Why the Confident Don't Bet
By Bryan Caplan
The world is full of confident people. Despite their confidence, it’s usually hard to make them bet on their beliefs – and even harder to make them bet at worse-than-even odds. In one of my all-time-favorite posts by Robin Hanson, he indirectly suggests an intriguing explanation: “confident” has two distinct meanings.
The first is simply assigning a high probability to your beliefs. The second, in contrast, is all about status. Robin:
Consider some uses of the word “confident“:
Tom is confident the bus will arrive soon.
This is often interpreted as Tom assigning a high probability to the bus arriving soon. But then what about:
The CDC is confident this diseases poses only a moderate risk.
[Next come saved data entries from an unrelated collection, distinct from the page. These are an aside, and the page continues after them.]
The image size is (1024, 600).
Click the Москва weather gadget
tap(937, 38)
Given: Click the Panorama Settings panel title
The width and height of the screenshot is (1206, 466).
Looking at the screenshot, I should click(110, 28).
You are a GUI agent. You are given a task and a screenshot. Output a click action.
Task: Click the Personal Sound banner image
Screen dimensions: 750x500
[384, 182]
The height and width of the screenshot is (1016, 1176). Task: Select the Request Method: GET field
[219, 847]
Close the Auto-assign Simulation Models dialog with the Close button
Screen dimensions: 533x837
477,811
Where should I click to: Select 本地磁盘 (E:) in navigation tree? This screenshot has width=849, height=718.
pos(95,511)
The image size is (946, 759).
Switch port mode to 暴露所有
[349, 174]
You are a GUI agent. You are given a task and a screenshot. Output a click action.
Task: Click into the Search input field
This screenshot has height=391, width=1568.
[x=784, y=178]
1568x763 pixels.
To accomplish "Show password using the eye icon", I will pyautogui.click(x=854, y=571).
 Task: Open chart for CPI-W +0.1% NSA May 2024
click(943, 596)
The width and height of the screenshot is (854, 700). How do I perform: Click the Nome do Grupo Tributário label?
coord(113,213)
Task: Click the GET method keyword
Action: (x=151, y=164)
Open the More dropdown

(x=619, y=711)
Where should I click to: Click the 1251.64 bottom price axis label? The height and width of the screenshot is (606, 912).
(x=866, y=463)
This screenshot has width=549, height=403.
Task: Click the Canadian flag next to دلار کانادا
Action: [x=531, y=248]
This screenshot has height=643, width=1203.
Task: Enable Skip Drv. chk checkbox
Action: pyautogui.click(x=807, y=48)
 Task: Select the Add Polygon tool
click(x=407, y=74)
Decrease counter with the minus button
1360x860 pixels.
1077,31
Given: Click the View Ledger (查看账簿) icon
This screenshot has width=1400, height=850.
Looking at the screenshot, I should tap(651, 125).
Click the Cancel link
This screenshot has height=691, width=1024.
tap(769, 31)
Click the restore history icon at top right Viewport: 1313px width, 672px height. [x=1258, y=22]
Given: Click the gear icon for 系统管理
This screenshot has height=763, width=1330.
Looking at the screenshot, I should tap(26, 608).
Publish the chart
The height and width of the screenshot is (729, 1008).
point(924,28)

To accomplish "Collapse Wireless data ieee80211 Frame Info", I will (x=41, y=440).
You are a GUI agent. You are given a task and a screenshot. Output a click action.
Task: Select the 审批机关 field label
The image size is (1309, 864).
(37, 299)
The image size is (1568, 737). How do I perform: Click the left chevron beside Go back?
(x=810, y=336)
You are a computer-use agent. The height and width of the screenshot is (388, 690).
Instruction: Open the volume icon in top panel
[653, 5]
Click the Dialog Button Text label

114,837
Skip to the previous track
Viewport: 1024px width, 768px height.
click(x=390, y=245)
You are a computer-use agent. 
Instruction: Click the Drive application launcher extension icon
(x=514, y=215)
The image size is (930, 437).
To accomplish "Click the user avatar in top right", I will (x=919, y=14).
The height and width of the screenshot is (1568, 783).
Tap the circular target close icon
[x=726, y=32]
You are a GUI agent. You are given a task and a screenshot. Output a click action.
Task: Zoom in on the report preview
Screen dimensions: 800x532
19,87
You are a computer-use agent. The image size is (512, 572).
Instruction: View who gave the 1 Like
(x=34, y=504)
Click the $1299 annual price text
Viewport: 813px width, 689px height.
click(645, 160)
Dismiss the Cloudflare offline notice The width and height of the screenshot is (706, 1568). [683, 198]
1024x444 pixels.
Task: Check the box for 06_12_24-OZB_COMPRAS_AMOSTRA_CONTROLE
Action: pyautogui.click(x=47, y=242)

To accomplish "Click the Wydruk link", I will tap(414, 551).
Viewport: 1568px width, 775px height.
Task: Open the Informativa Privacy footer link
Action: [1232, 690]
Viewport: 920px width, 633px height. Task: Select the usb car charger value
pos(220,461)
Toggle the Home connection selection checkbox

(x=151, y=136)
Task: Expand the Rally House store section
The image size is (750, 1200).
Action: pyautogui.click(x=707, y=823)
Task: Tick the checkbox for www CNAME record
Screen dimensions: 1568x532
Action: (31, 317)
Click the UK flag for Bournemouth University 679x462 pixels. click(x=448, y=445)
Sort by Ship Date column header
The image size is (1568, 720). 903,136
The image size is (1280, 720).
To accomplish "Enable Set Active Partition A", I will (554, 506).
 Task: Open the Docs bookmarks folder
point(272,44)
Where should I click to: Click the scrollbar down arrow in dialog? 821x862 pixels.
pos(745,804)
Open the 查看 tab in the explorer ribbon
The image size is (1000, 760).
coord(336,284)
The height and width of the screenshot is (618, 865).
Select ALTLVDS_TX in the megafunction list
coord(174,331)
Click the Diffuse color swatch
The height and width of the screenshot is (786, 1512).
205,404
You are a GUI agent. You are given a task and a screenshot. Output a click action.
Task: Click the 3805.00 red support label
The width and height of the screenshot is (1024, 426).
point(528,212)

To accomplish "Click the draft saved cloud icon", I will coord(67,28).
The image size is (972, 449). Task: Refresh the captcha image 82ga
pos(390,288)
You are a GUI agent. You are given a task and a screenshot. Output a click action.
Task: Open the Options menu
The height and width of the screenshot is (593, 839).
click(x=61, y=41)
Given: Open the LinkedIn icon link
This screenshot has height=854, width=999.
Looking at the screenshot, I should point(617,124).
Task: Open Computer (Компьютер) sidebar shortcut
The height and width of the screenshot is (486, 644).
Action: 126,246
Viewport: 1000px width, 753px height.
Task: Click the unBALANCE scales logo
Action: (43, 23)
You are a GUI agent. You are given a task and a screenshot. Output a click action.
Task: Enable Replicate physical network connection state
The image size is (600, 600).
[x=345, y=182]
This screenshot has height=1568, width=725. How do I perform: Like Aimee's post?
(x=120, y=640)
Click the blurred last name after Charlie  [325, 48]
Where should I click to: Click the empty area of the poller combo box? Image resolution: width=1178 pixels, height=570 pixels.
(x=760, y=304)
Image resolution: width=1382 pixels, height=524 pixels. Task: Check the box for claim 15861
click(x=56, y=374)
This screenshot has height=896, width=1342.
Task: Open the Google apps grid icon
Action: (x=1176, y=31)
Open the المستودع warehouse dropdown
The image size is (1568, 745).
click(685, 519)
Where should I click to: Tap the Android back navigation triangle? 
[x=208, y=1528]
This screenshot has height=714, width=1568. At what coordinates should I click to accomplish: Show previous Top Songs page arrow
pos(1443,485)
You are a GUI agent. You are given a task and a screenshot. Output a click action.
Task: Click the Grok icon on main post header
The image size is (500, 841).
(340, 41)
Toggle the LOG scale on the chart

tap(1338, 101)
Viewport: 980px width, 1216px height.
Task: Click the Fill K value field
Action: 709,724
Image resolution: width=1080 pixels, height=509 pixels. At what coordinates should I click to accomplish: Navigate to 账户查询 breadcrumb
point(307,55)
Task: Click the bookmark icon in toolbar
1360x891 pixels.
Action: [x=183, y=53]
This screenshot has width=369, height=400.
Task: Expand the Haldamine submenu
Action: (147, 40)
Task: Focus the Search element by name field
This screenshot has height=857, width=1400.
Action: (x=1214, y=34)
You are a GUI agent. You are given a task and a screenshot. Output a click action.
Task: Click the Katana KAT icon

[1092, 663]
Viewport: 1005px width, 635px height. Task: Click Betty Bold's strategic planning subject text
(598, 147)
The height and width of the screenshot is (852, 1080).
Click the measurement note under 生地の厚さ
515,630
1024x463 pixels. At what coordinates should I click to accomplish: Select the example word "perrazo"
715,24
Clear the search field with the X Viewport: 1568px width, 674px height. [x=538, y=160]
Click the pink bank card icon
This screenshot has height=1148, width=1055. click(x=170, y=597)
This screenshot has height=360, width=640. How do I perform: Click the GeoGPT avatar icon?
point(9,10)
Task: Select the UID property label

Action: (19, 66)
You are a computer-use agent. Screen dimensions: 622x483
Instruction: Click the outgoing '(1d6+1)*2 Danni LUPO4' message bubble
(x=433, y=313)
Sam took me into his confidence.
Perhaps this means Sam assigned a high probability that I would not betray him. But then what about:
Bill’s manner is more confident these days.
Perhaps this means Bill assigns a high probability to his having a
high ability. But this last usage seems to me better interpreted as
Bill acting higher status, and expecting his bid for higher status to
be accepted by others. Bill does not expect to be challenged in this
bid, and beaten down.
If you ever offer advice, to someone who asks you how confident you
are in your advice, try to remember that this may at root not be a
question about probabilities. It may instead be a question what can
happen socially if your advisee follows your advice. How easily might
others might challenge that advice, perhaps then lowering your
advisee’s status? To figure that out, you may need to look beyond
probabilities and analysis robustness, and consider who might want to
challenge this advice, what might make them want to launch such a
challenge, and what resources they might bring to such a fight.
Is Robin right? How confident are you in your judgment? And just to be meta, what kind of confidence are you talking about?